Note: “OST” designates “Original Soundtrack.”
Honorable Mention: With television scores typically receiving even less coverage than their counterparts in film, our number ten spot goes to the best TV soundtrack of the year, one that stood up strongly against 2014’s film music.
Even more minimalist than his excellent contribution to Nicolas Winding Refn’s neonoir Only God Forgives, Cliff Martinez’s score to the Cinemax series The Knick is a fine reminder that just as TV is experiencing a renaissance in longform storytelling, so too is the music that accompanies it. The Knick‘s music is almost entirely electronic, and so subtle that at times it seems that passages of songs are completely silent. This, of course, only heightens the ebb and flow of the score more. Plus, with track names like “Placental Repair”, “Aortic Aneurysm Junior”, and “Pretty Silver Stitches” (you taking notes, metal bands?), the ominous feeling of blood about to be spilled pervades Martinez’s score.

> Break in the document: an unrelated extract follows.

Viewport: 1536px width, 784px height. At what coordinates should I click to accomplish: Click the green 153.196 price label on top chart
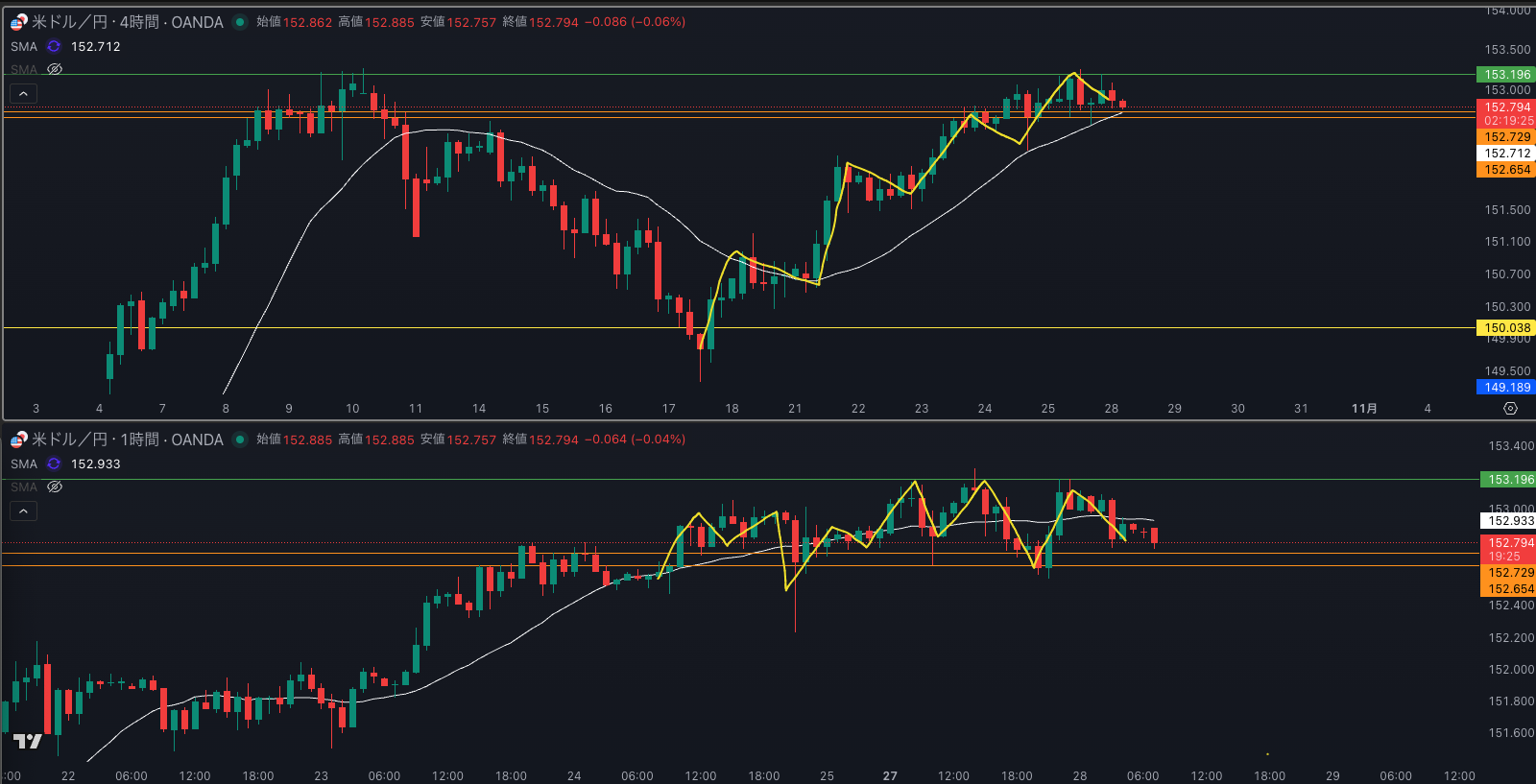point(1506,75)
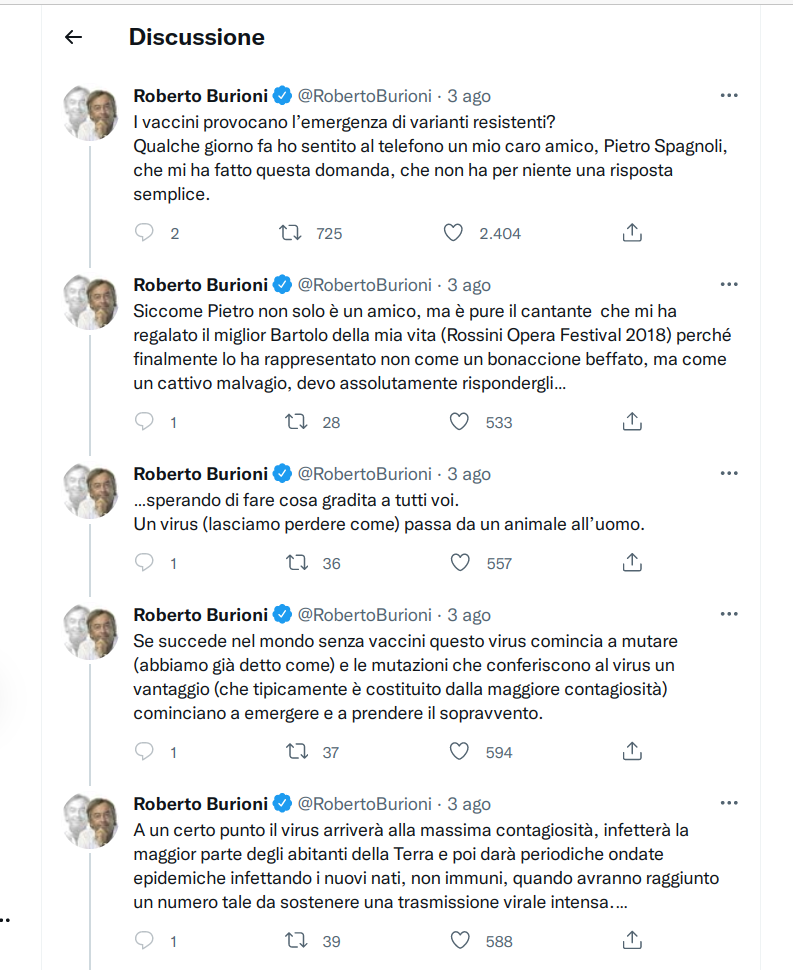Share the first tweet about vaccini
This screenshot has height=970, width=793.
point(632,233)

The Knick OST can count amongst its bretheren the most recent album by The Haxan Cloak, Excavation, which painted a similarly malevolent electronic soundscape. Martinez, however, is even more subtle than the Haxan Cloak in fomenting feelings of dread. After hearing a song like “I’m in the Pink”, you’ll never hear 8-bit videogame music in the same way again.
Maps to the Stars
The year 2014 was a damn good one for Howard Shore. Not only did three of his classic soundtracks for the films of David Cronenberg (Dead Ringers, Naked Lunch, and Crash) finally get proper reissues, but he also teamed up with the master of body horror once again to great success, this time for the bleak showbiz satire, Maps to the Stars. Displaying the same eclectic streak that’s found on his best work (The Departed), Shore here crafts a darkly comic soundtrack that uses jazzy cues and hand percussion to juxtapose against the menace that undergirds the music.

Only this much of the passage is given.